*Task goal:*
Report every line of the records below that contains the word "computer".
**** Input material ****
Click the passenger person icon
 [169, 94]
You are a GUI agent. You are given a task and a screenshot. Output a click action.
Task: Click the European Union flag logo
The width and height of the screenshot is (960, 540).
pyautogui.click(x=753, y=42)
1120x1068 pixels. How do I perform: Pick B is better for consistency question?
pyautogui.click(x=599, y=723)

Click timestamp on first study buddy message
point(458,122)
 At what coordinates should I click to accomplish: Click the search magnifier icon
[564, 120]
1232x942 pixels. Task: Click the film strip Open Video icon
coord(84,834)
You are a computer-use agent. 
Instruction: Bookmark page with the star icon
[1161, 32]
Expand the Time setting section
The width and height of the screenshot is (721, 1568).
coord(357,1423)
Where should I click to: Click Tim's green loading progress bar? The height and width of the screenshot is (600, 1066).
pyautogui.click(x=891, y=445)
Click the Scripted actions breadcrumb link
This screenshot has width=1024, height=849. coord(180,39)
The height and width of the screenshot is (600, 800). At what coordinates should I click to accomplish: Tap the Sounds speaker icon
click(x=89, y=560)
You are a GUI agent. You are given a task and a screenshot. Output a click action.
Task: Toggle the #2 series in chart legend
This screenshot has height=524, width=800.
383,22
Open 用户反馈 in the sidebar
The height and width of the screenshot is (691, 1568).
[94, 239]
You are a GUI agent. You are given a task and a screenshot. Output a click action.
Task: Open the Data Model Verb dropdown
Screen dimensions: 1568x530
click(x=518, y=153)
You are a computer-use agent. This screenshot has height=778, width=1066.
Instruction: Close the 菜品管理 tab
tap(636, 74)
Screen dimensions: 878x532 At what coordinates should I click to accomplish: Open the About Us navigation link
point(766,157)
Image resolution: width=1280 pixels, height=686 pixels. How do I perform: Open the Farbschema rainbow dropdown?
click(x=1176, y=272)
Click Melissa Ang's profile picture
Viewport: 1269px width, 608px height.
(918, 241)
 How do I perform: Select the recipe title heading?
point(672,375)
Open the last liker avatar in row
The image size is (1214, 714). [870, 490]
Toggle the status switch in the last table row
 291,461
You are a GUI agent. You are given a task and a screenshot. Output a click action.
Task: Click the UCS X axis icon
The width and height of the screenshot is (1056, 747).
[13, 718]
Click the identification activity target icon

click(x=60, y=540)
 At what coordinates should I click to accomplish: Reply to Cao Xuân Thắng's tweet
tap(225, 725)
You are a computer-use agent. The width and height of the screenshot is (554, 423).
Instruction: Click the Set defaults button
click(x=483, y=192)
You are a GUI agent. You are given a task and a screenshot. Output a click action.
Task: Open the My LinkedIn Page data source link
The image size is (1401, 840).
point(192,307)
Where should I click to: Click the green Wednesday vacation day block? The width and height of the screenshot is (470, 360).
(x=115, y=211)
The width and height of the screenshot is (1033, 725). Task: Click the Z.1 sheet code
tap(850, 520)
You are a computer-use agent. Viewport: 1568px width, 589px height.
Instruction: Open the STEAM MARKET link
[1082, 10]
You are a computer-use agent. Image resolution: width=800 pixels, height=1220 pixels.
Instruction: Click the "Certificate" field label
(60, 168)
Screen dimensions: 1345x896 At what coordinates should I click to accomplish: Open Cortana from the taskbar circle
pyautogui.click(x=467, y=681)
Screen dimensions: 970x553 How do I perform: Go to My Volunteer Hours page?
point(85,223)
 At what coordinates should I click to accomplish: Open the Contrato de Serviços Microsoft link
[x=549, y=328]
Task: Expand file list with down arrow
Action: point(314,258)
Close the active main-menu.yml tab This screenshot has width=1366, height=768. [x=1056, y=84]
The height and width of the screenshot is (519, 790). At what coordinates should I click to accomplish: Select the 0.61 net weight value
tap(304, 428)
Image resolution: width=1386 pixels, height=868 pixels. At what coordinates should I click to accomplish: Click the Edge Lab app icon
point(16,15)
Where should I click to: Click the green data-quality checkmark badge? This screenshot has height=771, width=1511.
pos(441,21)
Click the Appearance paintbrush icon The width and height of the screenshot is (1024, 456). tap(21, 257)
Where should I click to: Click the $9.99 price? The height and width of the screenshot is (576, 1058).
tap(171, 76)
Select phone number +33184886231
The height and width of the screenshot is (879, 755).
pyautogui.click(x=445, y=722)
****
*Exercise answer:*
You are a computer-use agent. 
You are a computer-use agent. This screenshot has height=778, width=1066.
You are a computer-use agent. The width and height of the screenshot is (554, 423).
You are a computer-use agent. Viewport: 1568px width, 589px height.
You are a computer-use agent. Image resolution: width=800 pixels, height=1220 pixels.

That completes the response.